Several human and animal studies have established links between stressful conditions during embryonic and foetal development and disease risk later in life. The well-documented effects that appeared in children born during the Dutch ‘Hunger winter’ famine at the end of World War II illustrate how serious and long lasting these effects can be. Women who were pregnant during the famine experienced severe nutritional and psychological stress, and the children they gave birth to had increased incidence of disease decades after the famine had ended [9]. While some of these effects were likely to have been caused by foetal malnutrition, overexposure to glucocorticoids also seems to have been involved. These two causes are of course interconnected.

Stress experienced by mothers can expose embryos to maternally derived glucocorticoids through the placenta in mammals and through their presence in eggs of oviparous species [10]. The transfer of maternal glucocorticoids to offspring might in part be an inevitable and detrimental result of poor environmental conditions. Indeed, prenatal stress often has effects reminiscent of the protracted and repeated stress exposure mentioned in the introduction, including reduced birth weights and growth rates, compromised immunity and increased disease rates, and reduced survival [2]. However, if the mother can strategically control the transfer of glucocorticoids, maternal glucocorticoids might benefit offspring by serving as a maternally mediated cue that alters offspring phenotype in preparation for a stressful environment.

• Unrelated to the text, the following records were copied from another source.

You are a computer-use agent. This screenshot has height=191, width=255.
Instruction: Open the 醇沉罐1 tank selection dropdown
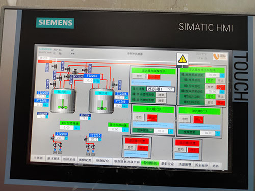pos(161,89)
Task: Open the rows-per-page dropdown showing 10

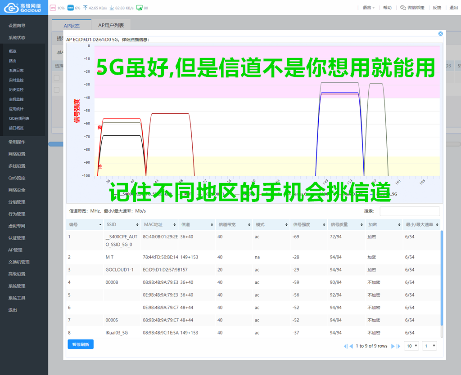Action: point(412,346)
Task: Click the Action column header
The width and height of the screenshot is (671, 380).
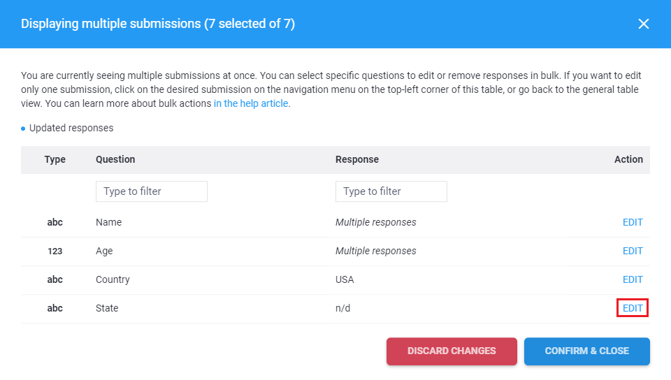Action: (x=628, y=159)
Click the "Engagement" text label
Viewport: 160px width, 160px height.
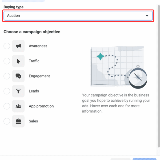(x=39, y=76)

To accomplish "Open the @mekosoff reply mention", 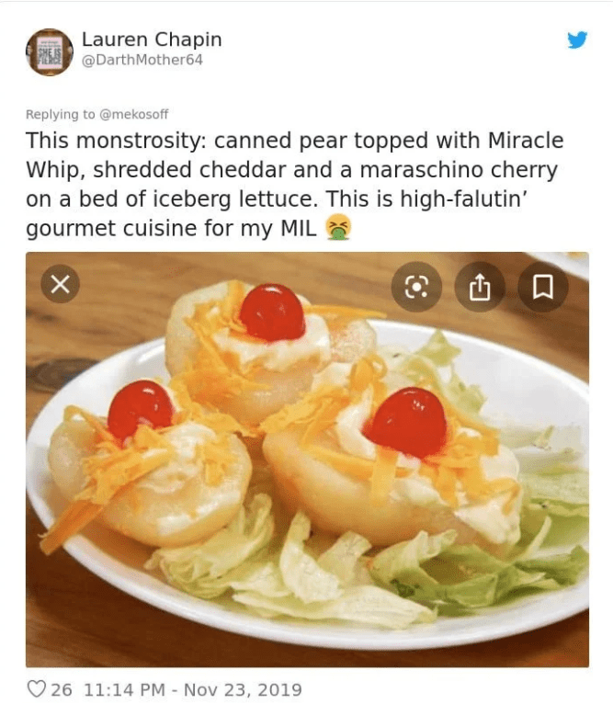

For example, in both birds and mammals, maternally derived glucocorticoids can alter the responsiveness of the HPA axis, thereby influencing how offspring respond to stressful situations later in life. Being more stress reactive may be beneficial in a dangerous environment. Understanding the extent to which changes in reactivity are adaptive, or the outcome a physiological constraint imposed by system design, is an active area of research and will depend in part on a particular species life history strategy [11].

Stress in the prenatal environment has been widely studied in mammals [5], [12], where elevated maternal glucocorticoids can permanently modify the development and subsequent function of the HPA axis in offspring. The direction of this modification is variable and depends not only on the timing, duration, and magnitude of glucocorticoid exposure but also varies by species and sex [12]. For example, in guinea pigs (Cavia porcellus), a single exposure to a 48-hr period of maternal stress resulted in male offspring with reduced baseline and stress-induced HPA activity, but females from the same litter exhibited elevated baseline and stress-induced HPA activity. In another guinea pig study, adult male offspring born to mothers exposed to stress on days 50–52 of gestation exhibited elevated baseline glucocorticoids, while those born to mothers exposed to stress on gestational days 60–62 exhibited normal baseline levels, but heightened stress-induced HPA activity. These studies highlight the complex nature of HPA programming by maternal glucocorticoids, which influence the developing foetus by binding to specific glucocorticoid receptors. These processes are probably best understood in the rat model, where maternal glucocorticoids in developing rats reduce the number of glucocorticoid type I and II receptors in the hippocampus [5]. This reduction results in impaired negative feedback control of glucocorticoid secretion, which often produces higher baseline levels and a prolonged duration of the stress response. In two separate correlative studies on humans, mothers that reported experiencing higher levels of stress during pregnancy produced offspring with shorter telomeres at birth [13] and in young adulthood [14]. These human studies are necessarily correlative and include potential biases associated with self-reporting, which makes it difficult to determine causal relationships. Nevertheless, they establish an interesting pattern that invites further study using experimental models.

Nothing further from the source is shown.